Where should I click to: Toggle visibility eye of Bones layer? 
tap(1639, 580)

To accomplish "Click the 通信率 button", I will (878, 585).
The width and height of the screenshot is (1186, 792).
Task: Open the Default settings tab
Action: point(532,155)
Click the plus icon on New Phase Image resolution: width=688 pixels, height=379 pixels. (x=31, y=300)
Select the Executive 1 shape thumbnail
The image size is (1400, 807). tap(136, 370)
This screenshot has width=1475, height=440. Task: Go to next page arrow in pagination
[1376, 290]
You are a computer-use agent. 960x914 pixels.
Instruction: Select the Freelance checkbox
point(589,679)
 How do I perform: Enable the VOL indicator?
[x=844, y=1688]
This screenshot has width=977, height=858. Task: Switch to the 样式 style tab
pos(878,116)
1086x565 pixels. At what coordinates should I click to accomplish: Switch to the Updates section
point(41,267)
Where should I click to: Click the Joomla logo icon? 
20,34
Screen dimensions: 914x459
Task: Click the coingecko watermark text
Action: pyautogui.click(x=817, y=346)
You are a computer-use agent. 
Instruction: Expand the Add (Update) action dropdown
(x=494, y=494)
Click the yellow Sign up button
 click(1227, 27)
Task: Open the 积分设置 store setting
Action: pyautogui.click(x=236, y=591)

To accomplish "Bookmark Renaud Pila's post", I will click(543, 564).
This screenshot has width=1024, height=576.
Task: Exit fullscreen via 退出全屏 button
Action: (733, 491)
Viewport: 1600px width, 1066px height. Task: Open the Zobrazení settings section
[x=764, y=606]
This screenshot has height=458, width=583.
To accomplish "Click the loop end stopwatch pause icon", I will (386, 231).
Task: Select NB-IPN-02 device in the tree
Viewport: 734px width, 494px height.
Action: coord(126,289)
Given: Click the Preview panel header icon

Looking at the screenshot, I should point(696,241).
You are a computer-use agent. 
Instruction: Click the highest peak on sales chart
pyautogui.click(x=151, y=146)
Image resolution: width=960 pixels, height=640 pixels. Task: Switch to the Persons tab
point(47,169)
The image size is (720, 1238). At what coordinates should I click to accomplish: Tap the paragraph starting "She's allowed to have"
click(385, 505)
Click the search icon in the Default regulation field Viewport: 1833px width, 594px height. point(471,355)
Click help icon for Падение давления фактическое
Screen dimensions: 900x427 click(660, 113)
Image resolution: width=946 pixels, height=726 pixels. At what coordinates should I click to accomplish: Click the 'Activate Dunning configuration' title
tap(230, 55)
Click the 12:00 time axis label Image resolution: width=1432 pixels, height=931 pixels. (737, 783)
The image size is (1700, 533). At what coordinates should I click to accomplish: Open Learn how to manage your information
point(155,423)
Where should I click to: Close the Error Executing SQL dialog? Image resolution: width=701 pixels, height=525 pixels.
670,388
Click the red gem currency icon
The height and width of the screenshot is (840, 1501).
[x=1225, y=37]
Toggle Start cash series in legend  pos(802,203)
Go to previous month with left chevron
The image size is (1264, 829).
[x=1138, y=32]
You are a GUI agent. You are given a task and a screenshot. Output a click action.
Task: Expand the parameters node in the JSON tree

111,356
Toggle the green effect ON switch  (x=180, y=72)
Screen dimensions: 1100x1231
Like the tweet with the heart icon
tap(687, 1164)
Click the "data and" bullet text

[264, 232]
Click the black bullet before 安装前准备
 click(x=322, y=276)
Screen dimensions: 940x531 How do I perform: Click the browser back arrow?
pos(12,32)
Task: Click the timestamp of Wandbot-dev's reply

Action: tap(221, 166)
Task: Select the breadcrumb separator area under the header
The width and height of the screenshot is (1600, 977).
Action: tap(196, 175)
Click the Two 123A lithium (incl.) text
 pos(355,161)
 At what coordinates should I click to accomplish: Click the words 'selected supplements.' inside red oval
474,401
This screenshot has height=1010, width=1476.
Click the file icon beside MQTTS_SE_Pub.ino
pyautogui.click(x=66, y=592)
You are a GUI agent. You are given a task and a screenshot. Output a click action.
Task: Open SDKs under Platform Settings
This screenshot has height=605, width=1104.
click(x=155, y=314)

ASSIGNMENT: Each line with the word "under" in the records above belongs in the result; copy all of them.

ANSWER FOR THIS EXERCISE:
Task: Select the breadcrumb separator area under the header
Task: Open SDKs under Platform Settings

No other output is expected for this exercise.